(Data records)
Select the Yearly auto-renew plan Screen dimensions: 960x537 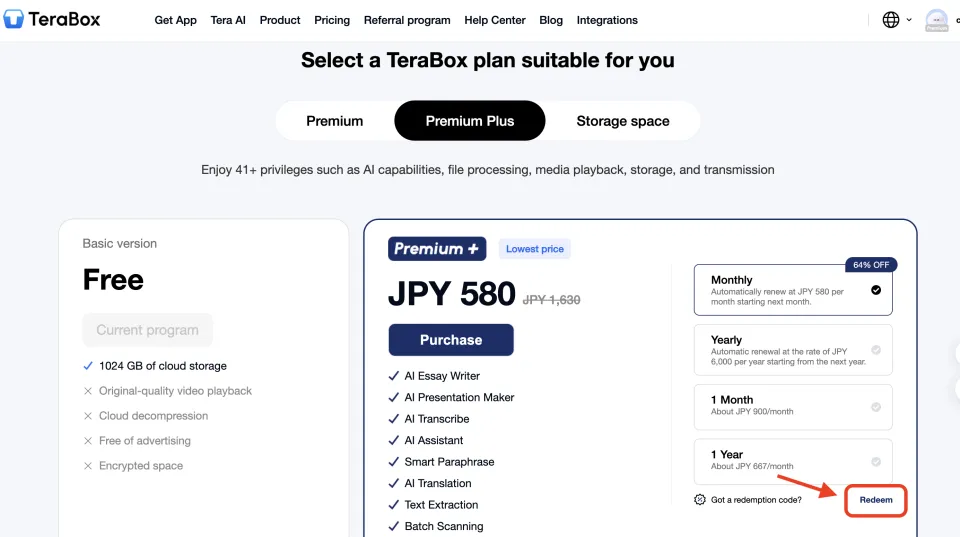793,349
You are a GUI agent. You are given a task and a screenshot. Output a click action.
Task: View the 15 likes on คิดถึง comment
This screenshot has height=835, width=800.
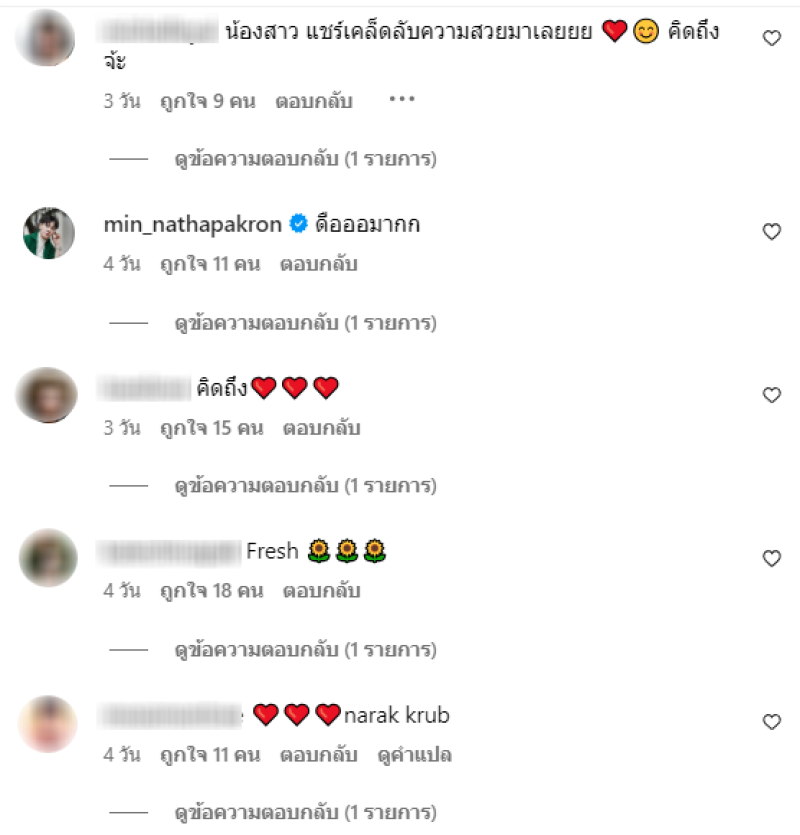[211, 428]
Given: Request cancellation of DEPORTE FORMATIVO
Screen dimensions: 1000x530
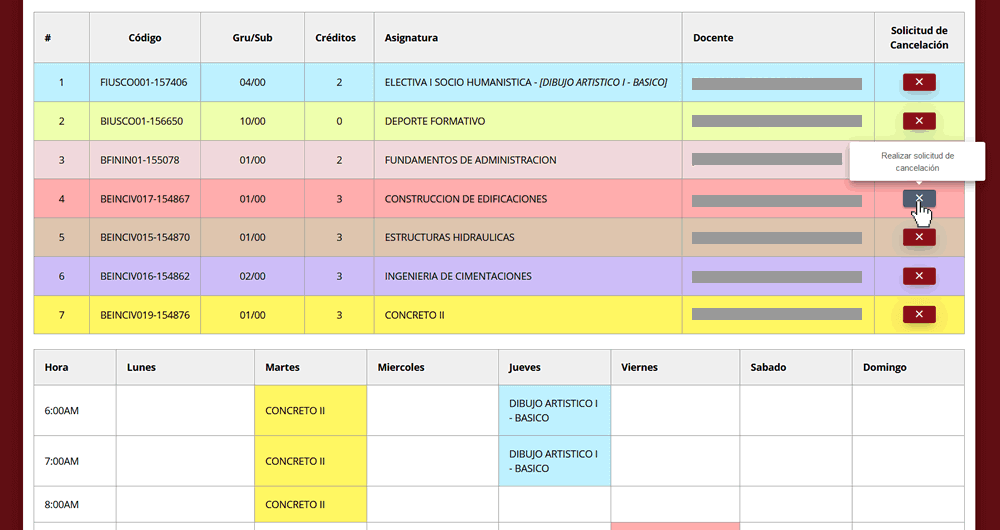Looking at the screenshot, I should pos(918,121).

→ Prompt
Copy out the items word for word from the line containing "You are a GUI" through the end of the items, both ends included, and leave the pictures out.

→ Correct response
You are a GUI agent. You are given a task and a screenshot. Output a click action.
Task: View the 15 likes on คิดถึง comment
This screenshot has height=835, width=800.
[211, 428]
Given: Request cancellation of DEPORTE FORMATIVO
Screen dimensions: 1000x530
Looking at the screenshot, I should pos(918,121).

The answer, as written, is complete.